A friend of mine used to work as an engineer for Toyota. His job was to constantly refine the Camry’s windscreen wiper blade connection. The changes he engineered in Melbourne would be rolled out at Camry factories worldwide.
His very focused role is a good example of Japan’s “kaizen”, or “continuous improvement”, workplace culture. A
Wikipedia editor writes, “While kaizen usually delivers small improvements, the culture of continual aligned small improvements and standardisation yields large results.”*
I believe anyone responsible for web content should also take a kaizen approach. Too often content development is managed in an “all or nothing” way. No one touches the content for years. Then, as part of a total site redevelopment, entirely new content is included in the project scope.
In a perfect scenario, all this new content would be based on communication briefs, and strategic thinking would be applied to every site section.
In the real world, there usually isn’t the time or resources for end-to-end strategy. In the rush to meet development deadlines, the old website becomes the content writer’s primary information resource, and changes are only skin deep.
A kaizen approach can ensure your company’s digital presence stays fresh and effective even if the page designs remain consistent. Content and UX specialists can work with product teams and customers to optimise pages through multivariate and usability testing. Content development budgets, pipelines and governance models can be mapped out with a long-term perspective, and streamlined over time.

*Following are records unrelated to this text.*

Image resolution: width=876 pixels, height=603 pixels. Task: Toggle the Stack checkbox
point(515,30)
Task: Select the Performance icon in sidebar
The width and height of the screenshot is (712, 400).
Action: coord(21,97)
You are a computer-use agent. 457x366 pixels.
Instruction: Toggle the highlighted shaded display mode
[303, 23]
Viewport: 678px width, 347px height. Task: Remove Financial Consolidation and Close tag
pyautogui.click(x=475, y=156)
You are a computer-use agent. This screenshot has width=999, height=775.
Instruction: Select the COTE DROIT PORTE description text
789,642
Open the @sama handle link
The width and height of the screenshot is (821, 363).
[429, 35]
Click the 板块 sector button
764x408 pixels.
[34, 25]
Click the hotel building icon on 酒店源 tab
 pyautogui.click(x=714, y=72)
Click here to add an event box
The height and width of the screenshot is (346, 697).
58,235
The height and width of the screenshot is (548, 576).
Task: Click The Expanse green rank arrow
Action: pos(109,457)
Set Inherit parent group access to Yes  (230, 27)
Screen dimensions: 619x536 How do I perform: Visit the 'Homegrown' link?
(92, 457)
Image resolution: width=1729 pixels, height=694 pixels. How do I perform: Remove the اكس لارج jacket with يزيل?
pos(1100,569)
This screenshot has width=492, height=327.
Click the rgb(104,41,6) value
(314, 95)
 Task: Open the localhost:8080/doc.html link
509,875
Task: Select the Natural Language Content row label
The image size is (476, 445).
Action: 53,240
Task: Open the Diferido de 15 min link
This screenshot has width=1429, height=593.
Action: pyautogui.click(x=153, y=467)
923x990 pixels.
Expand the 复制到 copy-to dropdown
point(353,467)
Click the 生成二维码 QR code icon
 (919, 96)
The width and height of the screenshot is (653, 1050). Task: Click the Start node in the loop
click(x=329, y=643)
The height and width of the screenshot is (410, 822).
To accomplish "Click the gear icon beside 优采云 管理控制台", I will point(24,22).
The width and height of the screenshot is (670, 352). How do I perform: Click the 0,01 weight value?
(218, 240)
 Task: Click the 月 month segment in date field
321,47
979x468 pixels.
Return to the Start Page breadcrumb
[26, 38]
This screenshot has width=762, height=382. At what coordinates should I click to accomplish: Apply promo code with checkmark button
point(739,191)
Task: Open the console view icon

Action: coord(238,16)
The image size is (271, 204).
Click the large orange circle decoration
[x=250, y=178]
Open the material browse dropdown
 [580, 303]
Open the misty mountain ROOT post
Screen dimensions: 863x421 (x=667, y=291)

In terms of driving sales, lowering service costs and increasing customer satisfaction, no other communication is more valuable to your organisation than your web content. If you're spending more time developing comms strategies for short-term ad campaigns than for core web content, it’s time to rebalance your approach.
Kaizen!
*You may be wondering, “didn’t Toyota just recall millions of cars?” Keep in mind kaizen is a process. You still have to get things right.